Waiting for Homeworld to come out on GoG, can't find it at my locals.

The Warcraft Saga had a good story for a foundation. But with World of Warcraft, they retconned so much of it that it doesn't know what it wants or what it is.

The DoW story was pretty cool, standard fare for the 40k universe tho. Be interesting see where it's going after the events of Retribution.


New member
Apr 10, 2011
008Zulu said:
Waiting for Homeworld to come out on GoG, can't find it at my locals.
From what I understand the original game works on win7 so you can still grap a cheap copy off amazon.

Homeworld Cataclysm which is my favorite is the one thats pricey. HC and H2 though good can't hold a candle to H1's story though


New member
Apr 7, 2010
Thaius said:
Tomorrow I start my teaching job.

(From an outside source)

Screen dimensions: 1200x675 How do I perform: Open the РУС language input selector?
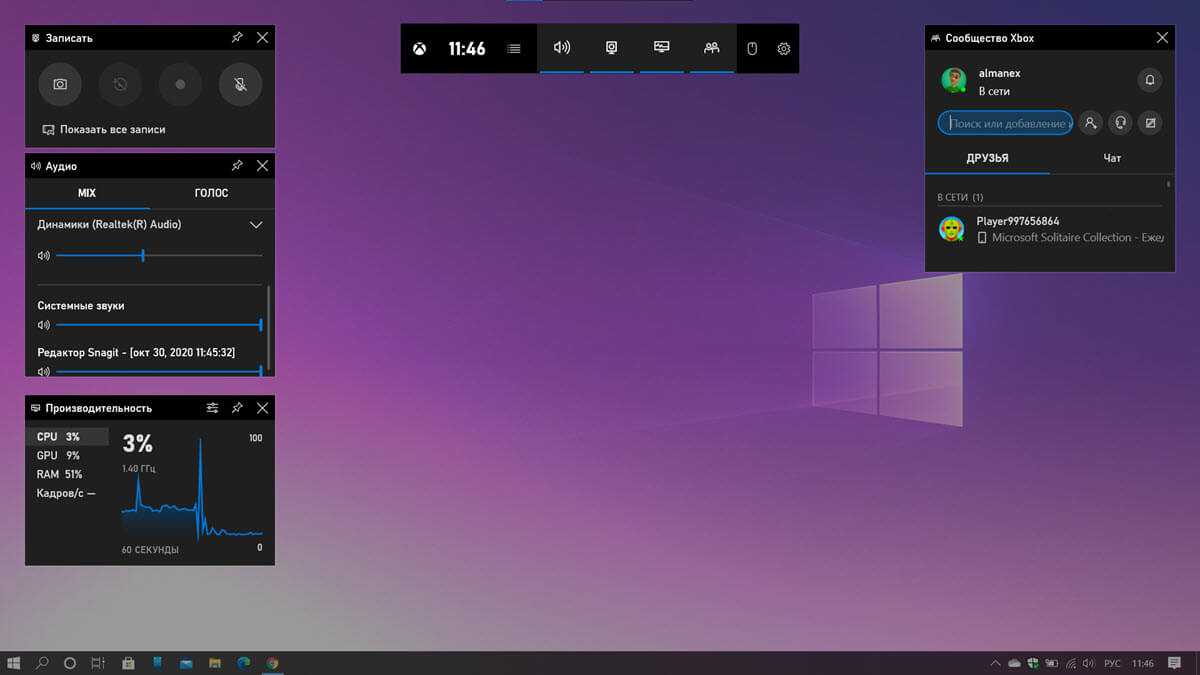[x=1112, y=663]
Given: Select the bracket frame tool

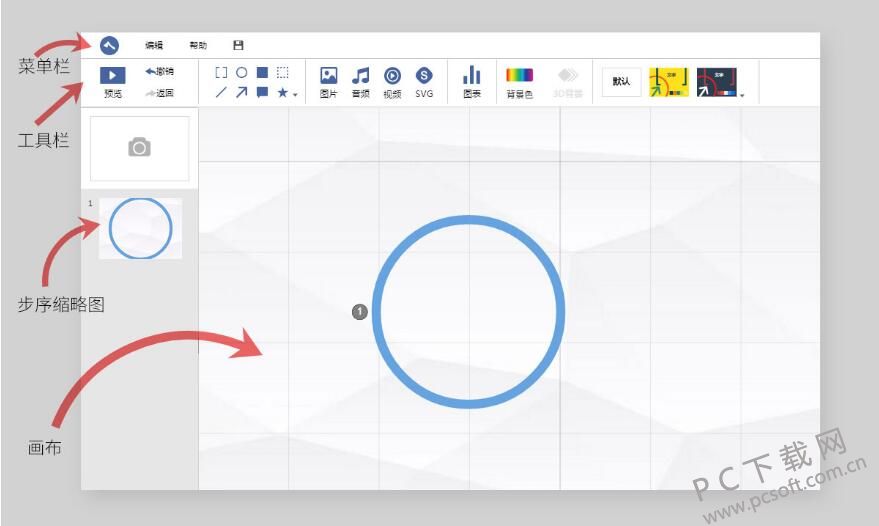Looking at the screenshot, I should (221, 73).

One of the classes I'm insanely excited to be teaching is Video Games as Literature (the study of video games as a storytelling medium). I have a pretty good setup for the course, I think, but I have one friend who constantly laments the fact that I have no RTS games in the course. The reason I didn't include any is pretty simple; I have never (in my admittedly limited experience with the genre) played an RTS with a story worth studying in a literature course. Not even close. I've barely ever even heard story mentioned in relation to the genre; with very few exceptions, the mechanics and strategy seem to be all that matter.

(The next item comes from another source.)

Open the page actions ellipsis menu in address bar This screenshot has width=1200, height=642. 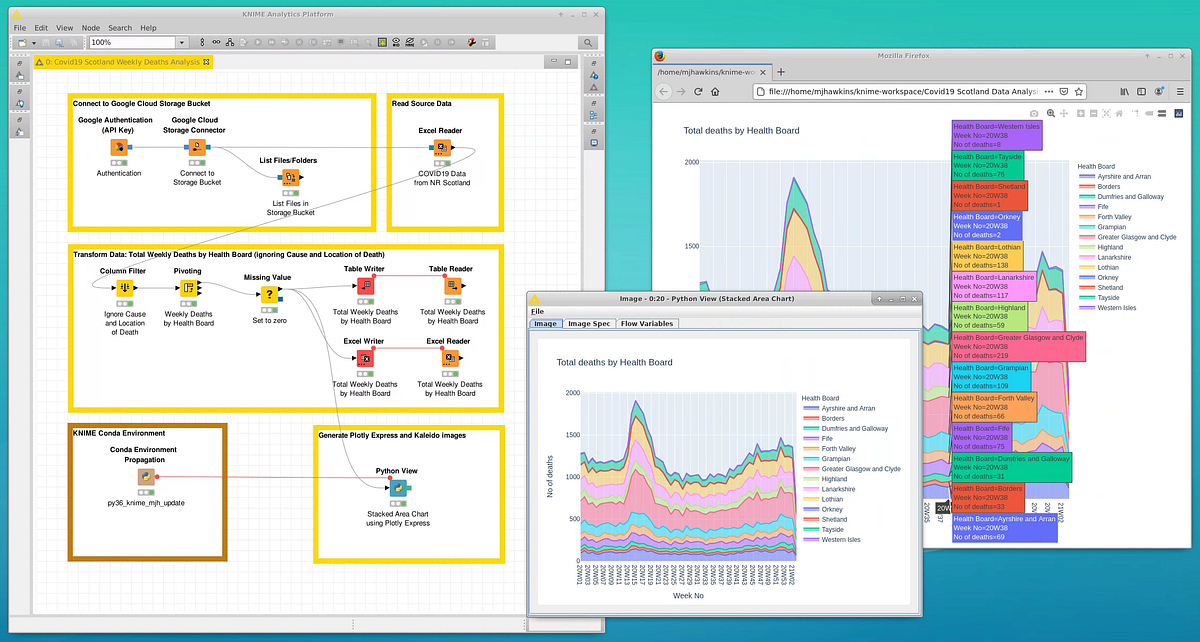point(1049,91)
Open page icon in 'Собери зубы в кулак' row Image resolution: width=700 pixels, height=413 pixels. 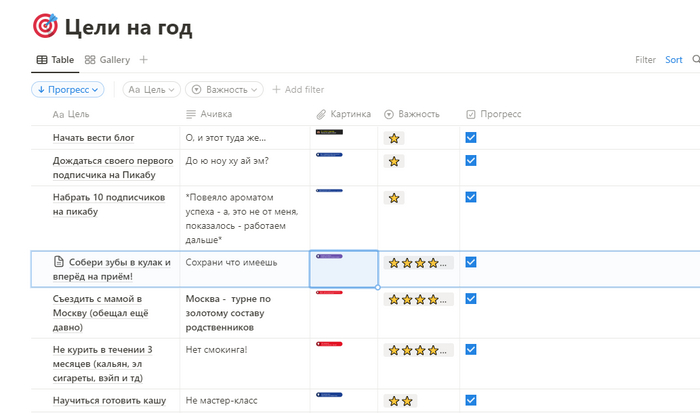[x=59, y=263]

But I certainly would be interested to see if there is an exception to this perceived rule. So then, Escapists, tell me: are there any RTS games with genuinely interesting storylines, interesting characters, and thematic depth?
May I ask what your current set of games is just out of curiosity? And I'm going to have to go with Warcraft 3. Arthas's story was pretty compelling and I liked the interactions between Thrall and Grom.


New member
Mar 5, 2008
Aetherlblade said:
So what games were picked? I'm kinda curious about that now.
This discussion is for future iterations of the class; I already have this year planned out. I haven't had too much experience with RTS games, and I'm not going to try to teach on a game I haven't played. So I'll play some of the recommended games over the course of the school year, and I'll see if any of them really qualify. Then I may integrate them later on.


New member
Jan 26, 2013
Well, I may be half-a-year late here, however I think I know the RTS game most suitable for this occassion:

Total Annihilation: Kingdoms
made by Cavedog Entertainment in 1999

as well as its expansion pack:

Total Annihilation: Kingdoms - The Iron Plague
made by Cavedog Entertainment in 2000

Its story is being told via beautifully animated images with rich vocabulary and also with some poerty included. Moreover, the story itself is indeed awesome.
These YouTube links sum it up better:

Hope I was helpful. :)

Johnny Novgorod

Bebop Man
Apr 10, 2020
I don't know if anybody mentioned this, but: GrimGrimoire. Groundhog Day meets HOGWARTS.